Entschädigung nach dem Infektionsschutzgesetz: Bekommen Arbeitgeber sie oder nicht?

Nach unserer Kenntnis sind viele Anträge der Unternehmen noch nicht bearbeitet. Und: In vielen Bundesländern bekommen Arbeitgeber Ablehnungen. Die Begründung in den Schreiben: Die Arbeitnehmer hätten nur für eine nicht erhebliche Zeit gefehlt.

Wir hatten bereits berichtet: Quarantäne-Entschädigung abgelehnt: Wie können sich Unternehmen wehren? (ecovis.com)

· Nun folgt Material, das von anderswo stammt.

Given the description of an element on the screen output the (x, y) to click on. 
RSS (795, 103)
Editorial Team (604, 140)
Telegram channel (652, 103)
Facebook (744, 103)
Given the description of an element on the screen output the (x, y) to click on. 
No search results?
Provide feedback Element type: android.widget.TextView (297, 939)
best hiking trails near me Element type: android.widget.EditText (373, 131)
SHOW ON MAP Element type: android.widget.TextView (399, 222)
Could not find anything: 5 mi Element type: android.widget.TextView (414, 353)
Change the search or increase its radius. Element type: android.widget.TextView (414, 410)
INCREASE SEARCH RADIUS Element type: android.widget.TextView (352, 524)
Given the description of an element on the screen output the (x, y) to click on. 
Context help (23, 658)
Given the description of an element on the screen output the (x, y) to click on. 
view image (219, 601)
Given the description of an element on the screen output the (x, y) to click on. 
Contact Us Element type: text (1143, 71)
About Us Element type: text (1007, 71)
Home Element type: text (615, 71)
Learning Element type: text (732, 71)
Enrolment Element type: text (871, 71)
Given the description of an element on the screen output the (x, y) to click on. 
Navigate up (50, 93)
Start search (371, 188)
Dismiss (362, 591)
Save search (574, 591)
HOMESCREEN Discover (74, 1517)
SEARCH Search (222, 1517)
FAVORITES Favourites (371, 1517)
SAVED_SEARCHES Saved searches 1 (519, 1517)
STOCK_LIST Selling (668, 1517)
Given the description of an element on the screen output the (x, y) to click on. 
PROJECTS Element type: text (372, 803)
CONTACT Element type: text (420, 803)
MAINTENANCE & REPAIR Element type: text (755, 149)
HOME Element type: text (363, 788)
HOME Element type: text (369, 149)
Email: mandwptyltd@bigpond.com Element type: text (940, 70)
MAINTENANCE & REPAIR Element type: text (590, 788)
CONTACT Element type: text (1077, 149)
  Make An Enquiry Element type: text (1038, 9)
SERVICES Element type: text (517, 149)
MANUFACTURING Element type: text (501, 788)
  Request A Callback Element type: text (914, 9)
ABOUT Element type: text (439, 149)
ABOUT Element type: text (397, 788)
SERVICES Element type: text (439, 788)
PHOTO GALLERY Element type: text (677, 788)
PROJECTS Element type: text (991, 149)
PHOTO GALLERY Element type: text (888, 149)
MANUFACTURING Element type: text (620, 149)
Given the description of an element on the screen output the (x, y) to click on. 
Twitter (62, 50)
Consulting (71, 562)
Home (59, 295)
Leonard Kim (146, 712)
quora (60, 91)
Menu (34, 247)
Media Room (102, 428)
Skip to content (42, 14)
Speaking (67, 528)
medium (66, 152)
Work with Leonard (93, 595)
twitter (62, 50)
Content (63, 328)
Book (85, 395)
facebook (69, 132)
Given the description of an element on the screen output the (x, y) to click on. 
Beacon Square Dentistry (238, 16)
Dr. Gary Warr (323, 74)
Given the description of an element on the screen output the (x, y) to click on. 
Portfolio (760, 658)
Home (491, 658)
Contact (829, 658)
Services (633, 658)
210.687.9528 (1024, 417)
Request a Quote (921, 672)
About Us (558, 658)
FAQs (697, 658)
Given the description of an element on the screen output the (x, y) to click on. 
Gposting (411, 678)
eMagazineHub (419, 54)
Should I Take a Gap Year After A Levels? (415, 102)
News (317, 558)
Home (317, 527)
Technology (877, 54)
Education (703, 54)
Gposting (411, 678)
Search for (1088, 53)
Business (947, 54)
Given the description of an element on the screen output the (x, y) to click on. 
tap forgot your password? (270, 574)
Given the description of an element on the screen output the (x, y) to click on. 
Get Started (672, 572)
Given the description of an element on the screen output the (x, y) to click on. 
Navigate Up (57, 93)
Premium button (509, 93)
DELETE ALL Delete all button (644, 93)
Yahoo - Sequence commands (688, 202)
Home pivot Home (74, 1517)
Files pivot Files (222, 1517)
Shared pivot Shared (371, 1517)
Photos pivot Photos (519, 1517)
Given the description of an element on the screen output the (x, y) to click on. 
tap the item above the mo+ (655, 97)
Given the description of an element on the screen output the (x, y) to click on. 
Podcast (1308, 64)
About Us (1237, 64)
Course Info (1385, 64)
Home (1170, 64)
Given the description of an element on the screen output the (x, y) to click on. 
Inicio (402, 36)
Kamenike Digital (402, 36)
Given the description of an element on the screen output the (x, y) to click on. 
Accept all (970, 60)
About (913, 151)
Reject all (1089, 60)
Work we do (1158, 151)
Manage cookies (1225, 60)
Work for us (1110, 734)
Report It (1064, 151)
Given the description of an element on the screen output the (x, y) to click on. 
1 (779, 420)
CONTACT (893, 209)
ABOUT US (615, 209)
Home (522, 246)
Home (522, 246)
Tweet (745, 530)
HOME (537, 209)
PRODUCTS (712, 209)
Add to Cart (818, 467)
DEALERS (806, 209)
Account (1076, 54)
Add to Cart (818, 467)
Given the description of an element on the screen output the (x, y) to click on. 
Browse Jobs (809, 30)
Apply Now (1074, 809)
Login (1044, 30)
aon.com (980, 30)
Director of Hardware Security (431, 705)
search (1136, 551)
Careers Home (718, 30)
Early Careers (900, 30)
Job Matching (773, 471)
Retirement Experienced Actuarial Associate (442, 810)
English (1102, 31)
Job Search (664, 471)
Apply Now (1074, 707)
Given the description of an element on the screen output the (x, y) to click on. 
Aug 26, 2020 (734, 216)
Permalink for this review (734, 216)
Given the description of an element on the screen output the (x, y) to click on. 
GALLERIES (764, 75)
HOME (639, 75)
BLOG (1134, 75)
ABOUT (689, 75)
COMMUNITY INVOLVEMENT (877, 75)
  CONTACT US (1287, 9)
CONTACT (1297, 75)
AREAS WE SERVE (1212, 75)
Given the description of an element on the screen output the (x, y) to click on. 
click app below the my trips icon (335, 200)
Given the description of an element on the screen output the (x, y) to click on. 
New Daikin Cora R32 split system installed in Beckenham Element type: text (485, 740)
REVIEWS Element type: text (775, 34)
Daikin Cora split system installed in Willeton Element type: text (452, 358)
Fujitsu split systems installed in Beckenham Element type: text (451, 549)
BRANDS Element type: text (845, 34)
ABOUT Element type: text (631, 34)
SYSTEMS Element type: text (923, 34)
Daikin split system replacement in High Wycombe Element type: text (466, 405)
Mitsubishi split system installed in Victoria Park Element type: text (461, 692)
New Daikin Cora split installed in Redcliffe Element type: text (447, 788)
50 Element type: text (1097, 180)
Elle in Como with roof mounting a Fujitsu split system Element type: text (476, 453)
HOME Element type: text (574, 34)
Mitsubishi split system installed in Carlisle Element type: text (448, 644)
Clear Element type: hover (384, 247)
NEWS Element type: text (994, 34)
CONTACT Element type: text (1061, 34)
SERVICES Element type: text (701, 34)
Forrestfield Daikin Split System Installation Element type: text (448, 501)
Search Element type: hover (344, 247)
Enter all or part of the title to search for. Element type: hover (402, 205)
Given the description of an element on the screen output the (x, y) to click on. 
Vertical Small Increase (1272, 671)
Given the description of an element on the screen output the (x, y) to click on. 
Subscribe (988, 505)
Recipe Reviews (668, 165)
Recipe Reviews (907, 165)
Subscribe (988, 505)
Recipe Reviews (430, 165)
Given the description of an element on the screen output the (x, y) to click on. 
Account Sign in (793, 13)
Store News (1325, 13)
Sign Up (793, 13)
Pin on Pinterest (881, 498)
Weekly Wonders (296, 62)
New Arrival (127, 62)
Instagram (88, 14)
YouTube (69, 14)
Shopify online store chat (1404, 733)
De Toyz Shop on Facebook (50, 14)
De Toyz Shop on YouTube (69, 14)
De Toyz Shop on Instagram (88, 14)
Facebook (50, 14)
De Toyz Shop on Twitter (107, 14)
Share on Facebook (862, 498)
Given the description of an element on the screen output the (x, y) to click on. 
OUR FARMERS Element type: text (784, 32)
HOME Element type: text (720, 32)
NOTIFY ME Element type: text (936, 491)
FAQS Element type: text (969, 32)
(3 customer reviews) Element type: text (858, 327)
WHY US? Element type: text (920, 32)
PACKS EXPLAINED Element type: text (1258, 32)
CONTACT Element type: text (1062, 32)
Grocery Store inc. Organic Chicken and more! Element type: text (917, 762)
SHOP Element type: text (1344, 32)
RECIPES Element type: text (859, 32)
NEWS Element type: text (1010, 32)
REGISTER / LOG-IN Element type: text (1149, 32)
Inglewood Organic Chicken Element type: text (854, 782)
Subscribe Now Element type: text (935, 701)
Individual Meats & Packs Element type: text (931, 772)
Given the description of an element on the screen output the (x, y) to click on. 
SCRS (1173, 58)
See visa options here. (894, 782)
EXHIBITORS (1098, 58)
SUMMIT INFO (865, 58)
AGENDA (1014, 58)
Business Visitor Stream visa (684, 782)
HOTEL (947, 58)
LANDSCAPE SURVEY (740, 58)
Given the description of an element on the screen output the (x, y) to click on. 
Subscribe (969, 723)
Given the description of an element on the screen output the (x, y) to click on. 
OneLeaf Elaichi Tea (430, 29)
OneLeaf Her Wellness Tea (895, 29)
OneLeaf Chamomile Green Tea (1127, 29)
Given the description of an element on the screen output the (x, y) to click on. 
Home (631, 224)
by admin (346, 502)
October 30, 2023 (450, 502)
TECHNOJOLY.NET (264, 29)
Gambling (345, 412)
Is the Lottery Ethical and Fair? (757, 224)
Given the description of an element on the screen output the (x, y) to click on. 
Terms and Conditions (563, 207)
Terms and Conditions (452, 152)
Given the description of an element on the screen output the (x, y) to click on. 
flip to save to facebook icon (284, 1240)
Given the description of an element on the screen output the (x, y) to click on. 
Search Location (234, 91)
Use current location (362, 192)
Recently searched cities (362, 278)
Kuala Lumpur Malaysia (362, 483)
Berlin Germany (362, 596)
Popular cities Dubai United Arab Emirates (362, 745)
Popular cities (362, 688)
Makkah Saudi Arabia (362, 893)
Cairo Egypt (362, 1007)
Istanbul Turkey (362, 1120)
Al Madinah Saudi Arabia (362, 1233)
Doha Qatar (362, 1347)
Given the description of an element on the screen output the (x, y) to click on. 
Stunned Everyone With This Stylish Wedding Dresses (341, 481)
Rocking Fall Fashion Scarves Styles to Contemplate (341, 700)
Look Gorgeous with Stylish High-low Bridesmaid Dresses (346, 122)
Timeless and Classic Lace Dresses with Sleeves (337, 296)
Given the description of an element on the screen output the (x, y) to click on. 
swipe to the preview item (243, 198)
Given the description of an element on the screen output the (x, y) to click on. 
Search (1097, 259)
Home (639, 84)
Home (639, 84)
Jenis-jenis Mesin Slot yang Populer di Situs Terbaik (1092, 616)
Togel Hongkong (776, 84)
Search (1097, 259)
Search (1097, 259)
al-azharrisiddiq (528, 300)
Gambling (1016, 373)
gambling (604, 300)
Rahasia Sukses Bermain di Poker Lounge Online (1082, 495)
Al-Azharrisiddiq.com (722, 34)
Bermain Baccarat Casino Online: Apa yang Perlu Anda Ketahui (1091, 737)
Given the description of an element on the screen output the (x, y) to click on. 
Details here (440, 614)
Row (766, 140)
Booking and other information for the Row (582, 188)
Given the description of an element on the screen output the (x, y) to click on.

Hängt die Entschädigungszahlung nach dem Infektionsschutzgesetz davon ab, ob ein Mitarbeiter geboostert ist?

Ja, neuerdings. Seit dem 15. April 2022 bekommen Arbeitnehmer ohne die Auffrischungsimpfung oder den Booster im Quarantäne-Fall keine Entschädigungsleistungen nach dem Infektionsschutzgesetz mehr.

Wie sieht es mit der Lohnfortzahlung aus, wenn ein Mitarbeiter sich wegen Corona krankmeldet?

Die Entgeltfortzahlung im Fall einer Corona-Erkrankung ist genauso zu handhaben wie bei anderen Krankheiten. Voraussetzung ist die Vorlage der Arbeitsunfähigkeitsbescheinigung, umgangssprachlich gelber Schein genannt. In einigen Medien war zu lesen, dass die Lohnfortzahlung im Fall einer Corona-Erkrankung nur noch für Arbeitnehmer zu zahlen sei, die eine Auffrischungsimpfung erhalten hätten. Das ist aber Blödsinn. Hinsichtlich des Erfordernisses der Auffrischungsimpfung ist die Lohnfortzahlung von der Quarantäne-Entschädigung nach dem Infektionsschutzgesetz strikt zu unterscheiden.